Botswana Baskets
Basket Weaver - Thitanya Kushonya is arguably the premier basket weaver in Botswana. Thitanya (better known as Kushonya) consistently wins the Botswana National Museum Basketry awards, so much so, that in 2004, she was asked by the museum not to compete.

Kushonya opened her shop in 2001 using the money she received as severance
pay from Conservation International. The tiny reed hut she put up at
the side of the road served as her workshop, as well as her retail shop
after she quickly realized that she needed more weavers in order to
stock more products.
Kushonya began recruiting young women from remote regions to be trained in basket weaving. She showed the young women the traditional weaves in the hopes that they would make baskets for Kushonya to buy. Unfortunately, just as in any art form, the skill and talent was slow to foster and Kushonya found she needed to make most of the baskets to keep her stock filled and her quality high.

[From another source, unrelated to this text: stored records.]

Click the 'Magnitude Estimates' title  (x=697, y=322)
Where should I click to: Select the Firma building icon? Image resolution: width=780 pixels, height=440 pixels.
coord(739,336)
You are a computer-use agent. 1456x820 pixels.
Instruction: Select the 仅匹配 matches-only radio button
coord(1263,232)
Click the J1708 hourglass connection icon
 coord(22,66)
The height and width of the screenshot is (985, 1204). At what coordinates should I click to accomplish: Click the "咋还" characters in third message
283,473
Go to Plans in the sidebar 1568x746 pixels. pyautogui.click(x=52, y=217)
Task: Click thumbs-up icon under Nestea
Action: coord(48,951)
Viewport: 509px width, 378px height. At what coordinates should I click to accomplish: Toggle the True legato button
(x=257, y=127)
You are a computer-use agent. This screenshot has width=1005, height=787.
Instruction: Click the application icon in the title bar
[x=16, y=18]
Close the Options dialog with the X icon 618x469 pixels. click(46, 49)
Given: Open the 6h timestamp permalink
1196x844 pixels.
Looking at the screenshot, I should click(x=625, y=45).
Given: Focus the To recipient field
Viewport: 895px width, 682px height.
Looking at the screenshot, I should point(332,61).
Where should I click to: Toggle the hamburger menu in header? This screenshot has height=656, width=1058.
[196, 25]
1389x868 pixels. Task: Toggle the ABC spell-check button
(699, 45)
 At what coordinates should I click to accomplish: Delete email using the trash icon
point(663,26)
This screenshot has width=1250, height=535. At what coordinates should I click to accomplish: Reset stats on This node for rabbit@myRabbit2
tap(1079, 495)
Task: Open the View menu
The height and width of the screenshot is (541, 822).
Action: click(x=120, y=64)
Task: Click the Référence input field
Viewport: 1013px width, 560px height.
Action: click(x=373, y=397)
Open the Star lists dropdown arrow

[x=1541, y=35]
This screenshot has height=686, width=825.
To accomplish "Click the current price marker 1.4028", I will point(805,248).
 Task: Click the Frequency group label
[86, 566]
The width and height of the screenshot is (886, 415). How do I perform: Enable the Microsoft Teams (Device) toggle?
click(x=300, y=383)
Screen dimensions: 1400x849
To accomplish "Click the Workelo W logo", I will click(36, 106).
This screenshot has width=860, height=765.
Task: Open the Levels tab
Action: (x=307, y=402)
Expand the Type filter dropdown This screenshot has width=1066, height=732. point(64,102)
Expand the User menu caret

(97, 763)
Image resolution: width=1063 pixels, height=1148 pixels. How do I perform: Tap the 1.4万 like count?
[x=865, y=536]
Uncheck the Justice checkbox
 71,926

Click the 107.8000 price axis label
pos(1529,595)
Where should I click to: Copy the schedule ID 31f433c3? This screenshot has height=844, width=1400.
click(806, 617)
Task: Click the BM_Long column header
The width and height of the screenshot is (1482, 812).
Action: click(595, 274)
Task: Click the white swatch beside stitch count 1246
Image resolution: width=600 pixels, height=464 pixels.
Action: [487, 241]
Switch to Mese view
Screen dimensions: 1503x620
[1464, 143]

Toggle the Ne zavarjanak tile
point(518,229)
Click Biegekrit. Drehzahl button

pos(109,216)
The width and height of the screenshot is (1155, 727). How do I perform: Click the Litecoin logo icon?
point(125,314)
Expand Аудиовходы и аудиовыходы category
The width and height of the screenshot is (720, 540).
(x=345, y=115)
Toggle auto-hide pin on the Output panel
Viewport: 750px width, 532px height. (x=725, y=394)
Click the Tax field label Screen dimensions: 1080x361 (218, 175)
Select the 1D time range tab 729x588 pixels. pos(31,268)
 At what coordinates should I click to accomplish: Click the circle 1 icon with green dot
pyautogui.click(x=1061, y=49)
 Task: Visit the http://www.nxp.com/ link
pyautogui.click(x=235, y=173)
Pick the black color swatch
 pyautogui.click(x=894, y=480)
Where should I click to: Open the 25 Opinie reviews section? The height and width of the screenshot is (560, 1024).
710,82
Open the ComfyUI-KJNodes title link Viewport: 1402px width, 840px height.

Kushonya's baskets are made with fronds from palm trees found along the Okavango area. As a fromer Conservation International trainer, Kushonya practices conservation. Behind her shop in Maun, she has a nursery of palm trees that she cultivates and then re-plants in the areas she harvests the palm fronds from.

The harvesting of these fronds are quite dangerous since encountering
poisonous snakes is the norm, not the exception. The fronds are soaked
in a barrel with other plant matter to achieve the rich colors--no artificial
dyes are used in the process.
When the round jugs are filled with water and left to soak overnight, the fronds expand and the container can now be used as it was intended, to hold liquid, which for the Hambukushu would be to hold their traditional beer.
One day in 2005, executives from Epcot Center stumbled upon Kushonya's shop. Impressed by her manner, enthusiasm and of course her baskets, they invited her to Epcot for their International Food and Wine celebration where she brought baskets for sale and demonstrated her techniques.
I first met Kushonya in March, 2004. We were leaving a lion research camp and since it was off season for Botswana travel, there were few places open in the tiny town of Maun.
We stopped at the shack with a faded hand-painted sign out front which read "Botswana Quality Baskets". I was pleasantly surprised by the abundance and beauty of the baskets. Peter and I entered the shop with no one insight. Shortly after entering, a woman, obviously pregnant waddled up to us. She had a beaming smile and while she looked as if we had disturbed her and her young son from their afternoon nap, she was pleased to see us. It did not take long for us to be able to effectively communicate. Kushonya's English was good and we seemed to understand one another even without words. I bought a modest amount--spending the equivalent of $80 US and was quite pleased with my purchase. I did not know when I would get back to Maun--if I would get back to Maun--and so in my mind I was collecting souvenirs of our travels around Botswana. Little did I know that my newly found acquaintance would become a good and trusted friend.
Peter carried the baskets to the car and as I turned to thank Mma Kushonya once again, she hugged me, as much as a women in her eighth month can hug you. She threw her arms around me and cried. "Thank you, thank you. I have not seen a tourist in months and I did not know how I would feed my family this week."
We exchanged cell phone numbers and she called me the following month to tell me she had given birth to her second son. As is with people in Botswana, but I suspect all over Africa, she was frank. "I do not have anyone to carry on my craft." She explained after she told me the news of her son's arrival. "I did not get a daughter and now I am too old to have more children."
I don't know about that...but I do know that she is a strong and caring matriarch with a pool of young women all up and down the Okavango Delta who are learning the fine art of basket weaving and will carry on her craft, if not her great skill, for generations to come.